Quantile-based fuzzy clustering of multivariate time series in the frequency domain

A novel procedure to perform fuzzy clustering of multivariate time series generated from different dependence models is proposed. Different amounts of dissimilarity between the generating models or changes on the dynamic behaviours over time are some arguments justifying a fuzzy approach, where each series is associated to all the clusters with specific membership levels. Our procedure considers quantile-based cross-spectral features and consists of three stages: (i) each element is characterized by a vector of proper estimates of the quantile cross-spectral densities, (ii) principal component analysis is carried out to capture the main differences reducing the effects of the noise, and (iii) the squared Euclidean distance between the first retained principal components is used to perform clustering through the standard fuzzy C-means and fuzzy C-medoids algorithms.
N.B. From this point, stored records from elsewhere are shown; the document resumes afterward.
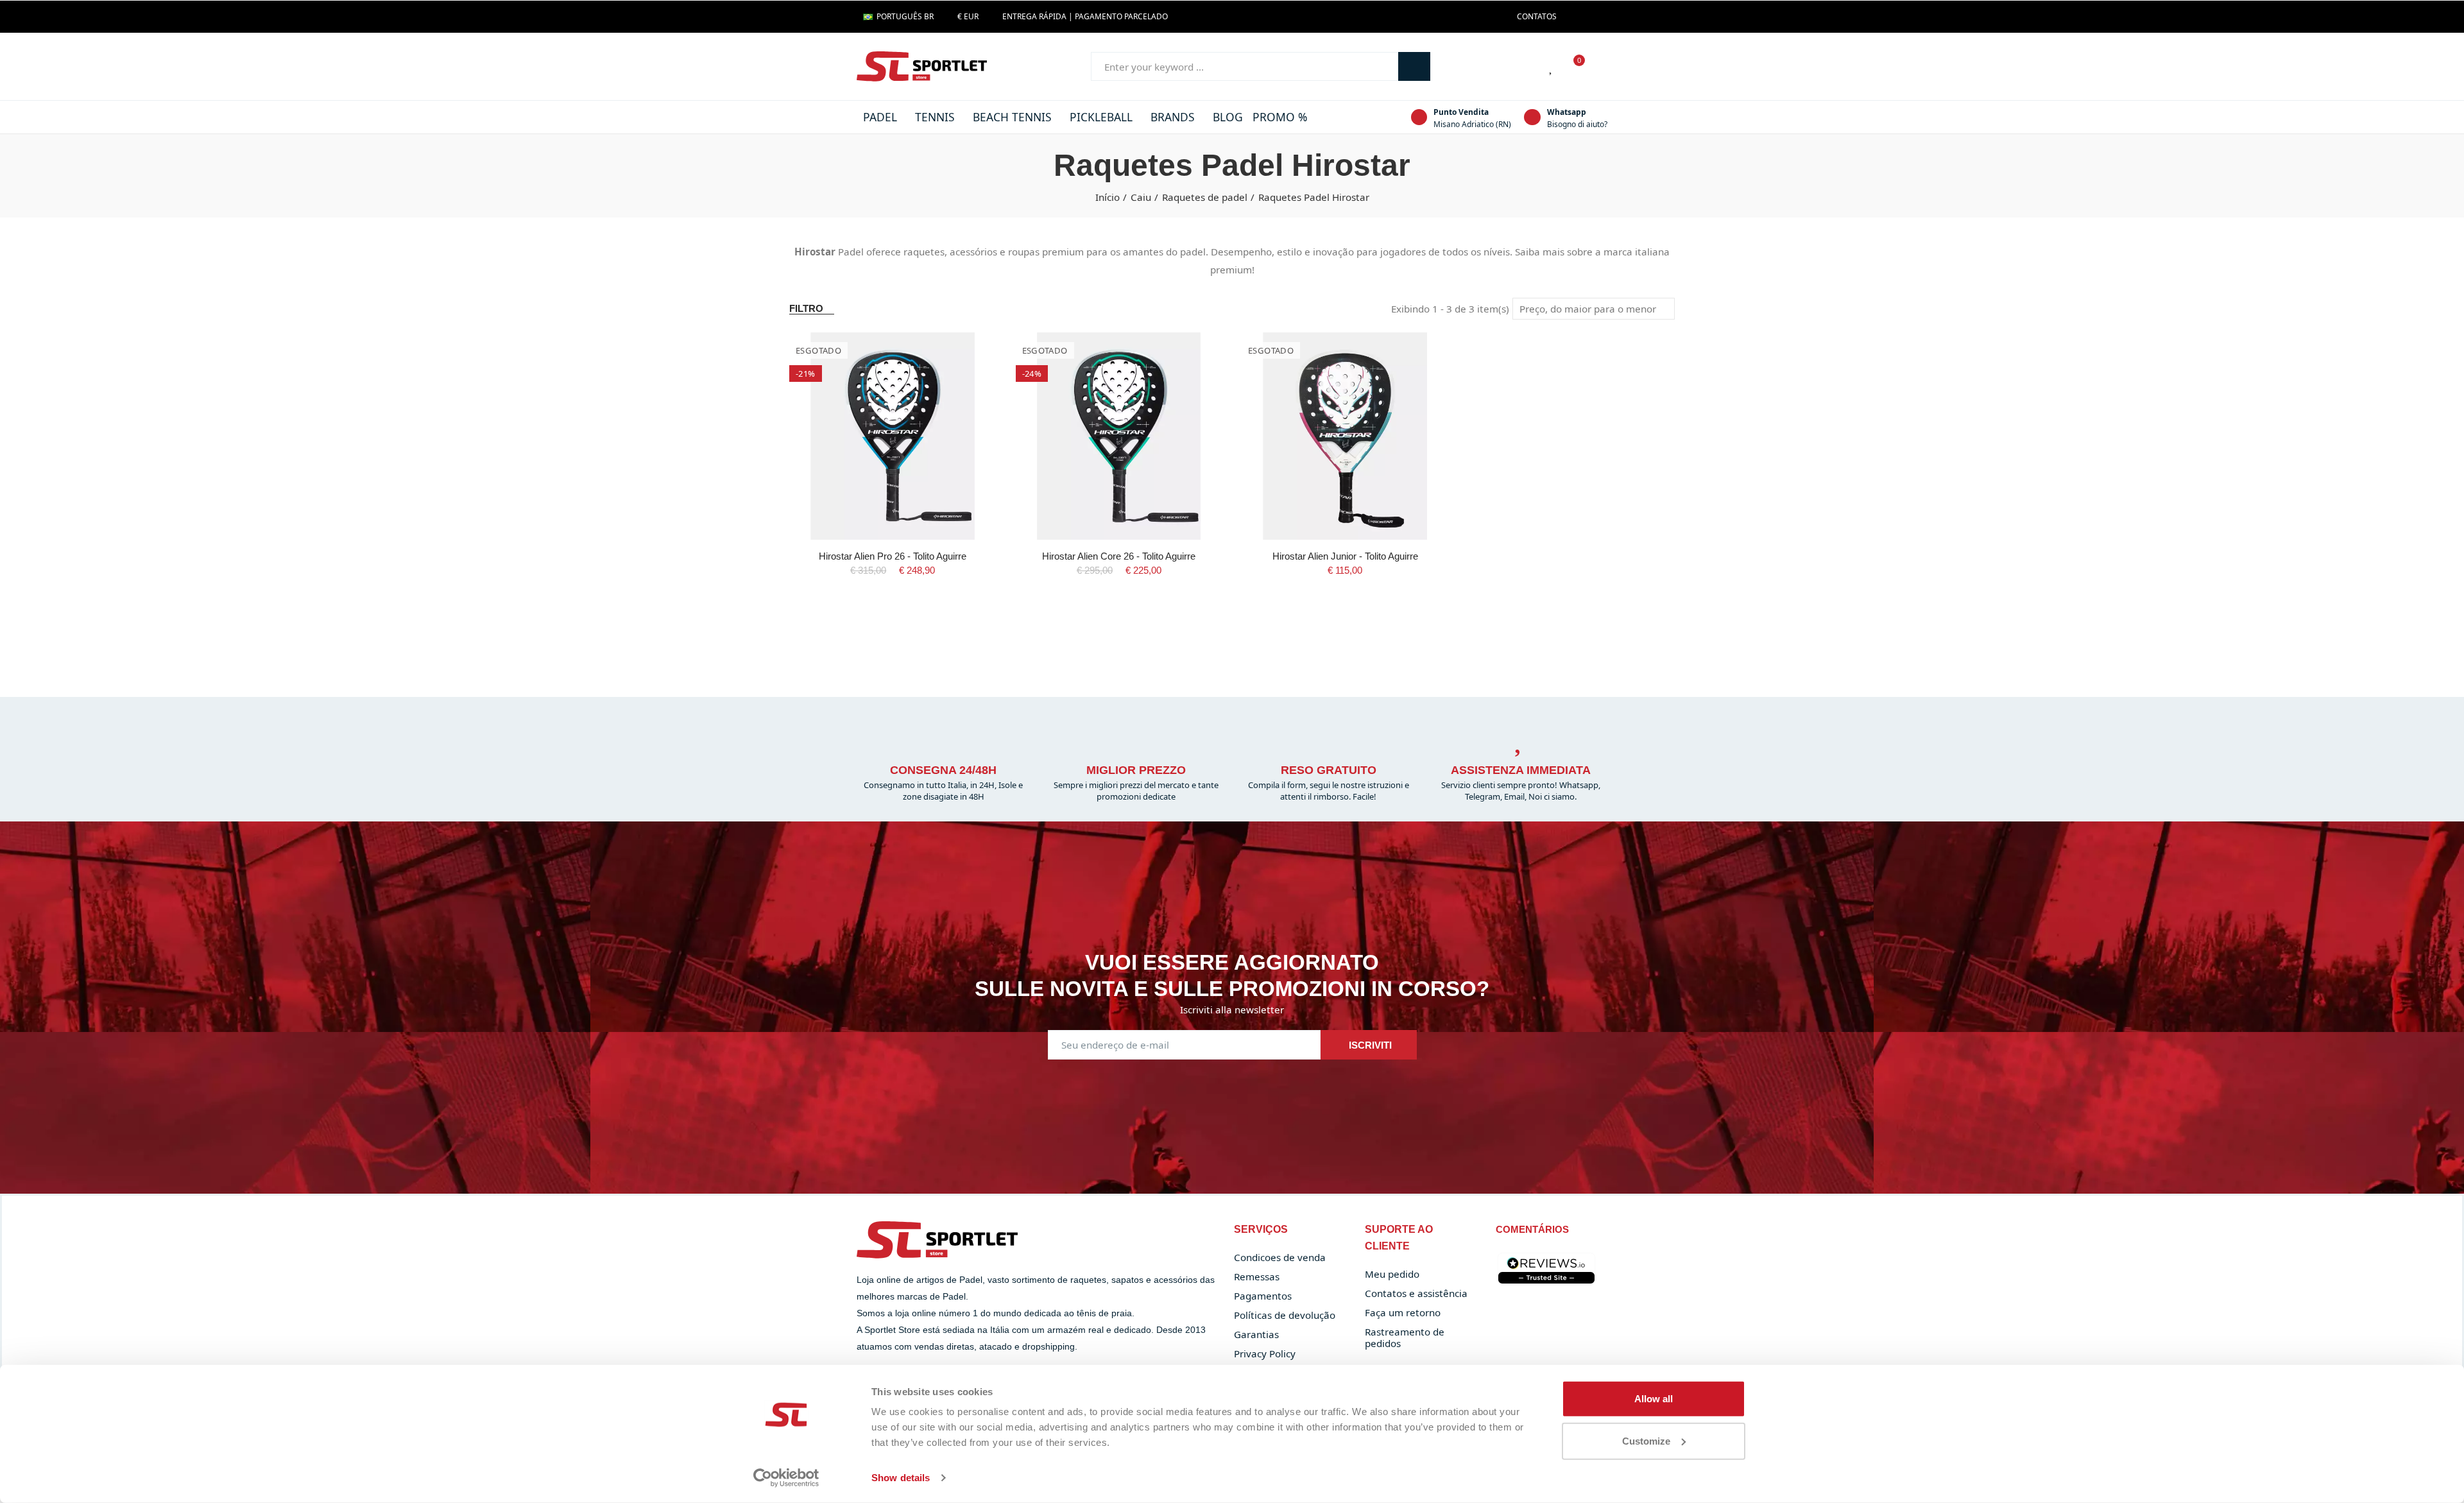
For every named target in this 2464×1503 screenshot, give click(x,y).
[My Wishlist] (1551, 67)
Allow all (1653, 1398)
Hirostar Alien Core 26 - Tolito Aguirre (1118, 556)
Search (1414, 66)
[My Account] (1601, 67)
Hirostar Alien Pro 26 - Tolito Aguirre (892, 556)
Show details (900, 1477)
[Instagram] (1594, 16)
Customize (1646, 1440)
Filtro (806, 308)
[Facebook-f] (1573, 16)
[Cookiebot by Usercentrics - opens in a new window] (786, 1478)
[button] (1536, 16)
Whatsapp (1566, 112)
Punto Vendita (1461, 112)
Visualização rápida (964, 380)
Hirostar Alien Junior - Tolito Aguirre (1345, 556)
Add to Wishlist (964, 355)
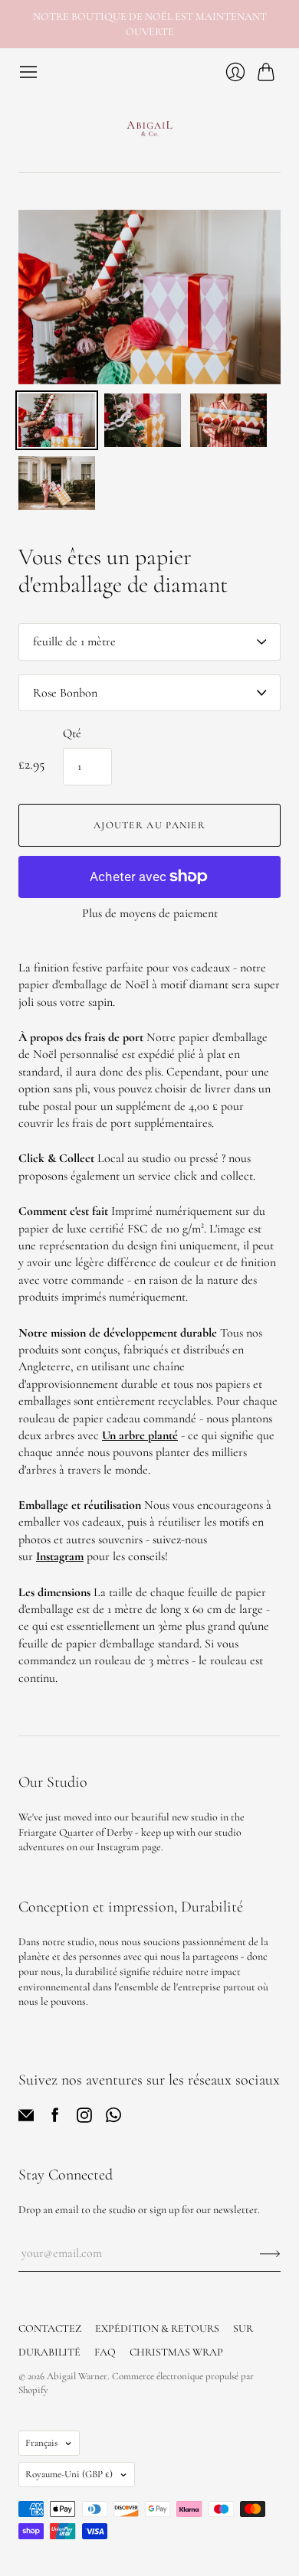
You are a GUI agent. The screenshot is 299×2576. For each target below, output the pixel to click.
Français (41, 2443)
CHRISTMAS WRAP (176, 2352)
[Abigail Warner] (149, 127)
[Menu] (28, 72)
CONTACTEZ (49, 2328)
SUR (243, 2328)
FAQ (105, 2352)
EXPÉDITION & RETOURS (157, 2328)
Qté (72, 733)
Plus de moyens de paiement (150, 913)
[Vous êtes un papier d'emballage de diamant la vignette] (56, 420)
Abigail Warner (77, 2376)
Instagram (60, 1556)
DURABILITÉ (49, 2352)
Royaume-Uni (69, 2474)
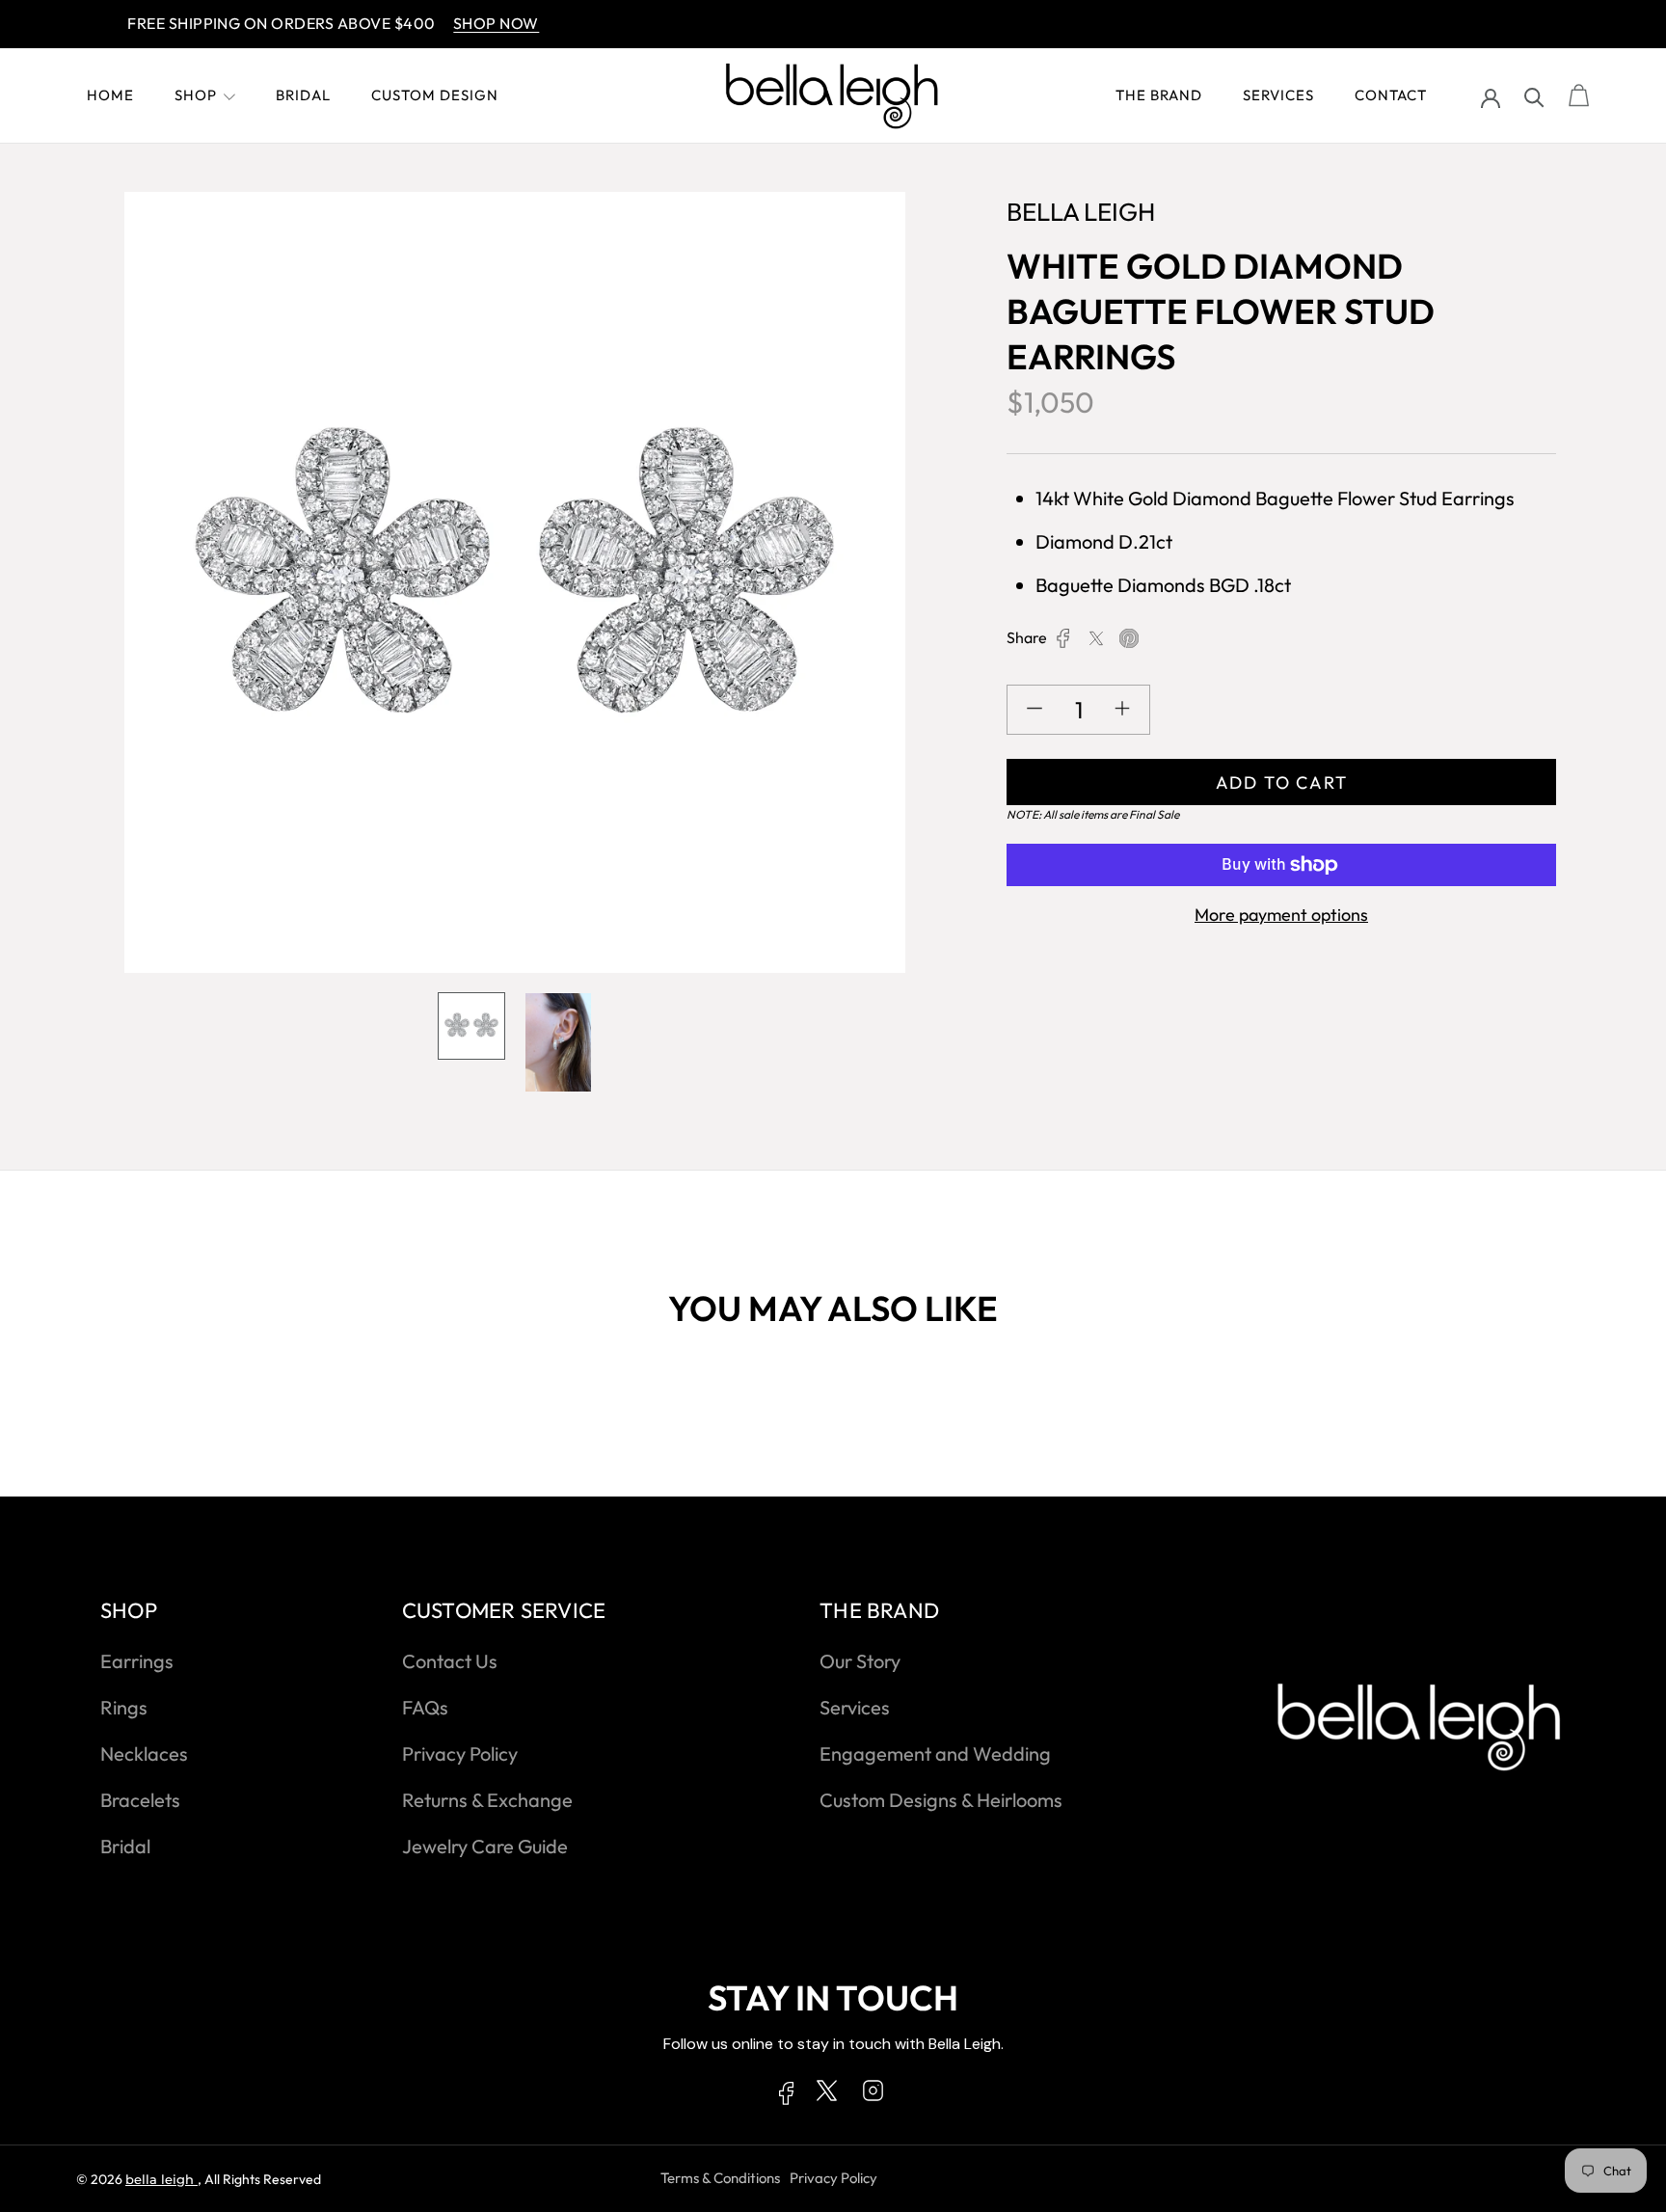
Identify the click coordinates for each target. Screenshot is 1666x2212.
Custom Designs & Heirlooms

The performance of the proposed approach is evaluated in a broad simulation study where several types of generating processes are considered, including linear, nonlinear and dynamic conditional correlation models. Assessment is done in two different ways: by directly measuring the quality of the resulting fuzzy partition and by taking into account the ability of the technique to determine the overlapping nature of series located equidistant from well-defined clusters. The procedure is compared with the few alternatives suggested in the literature, substantially outperforming all of them whatever the underlying process and the evaluation scheme. Two specific applications involving air quality and financial databases illustrate the usefulness of our approach.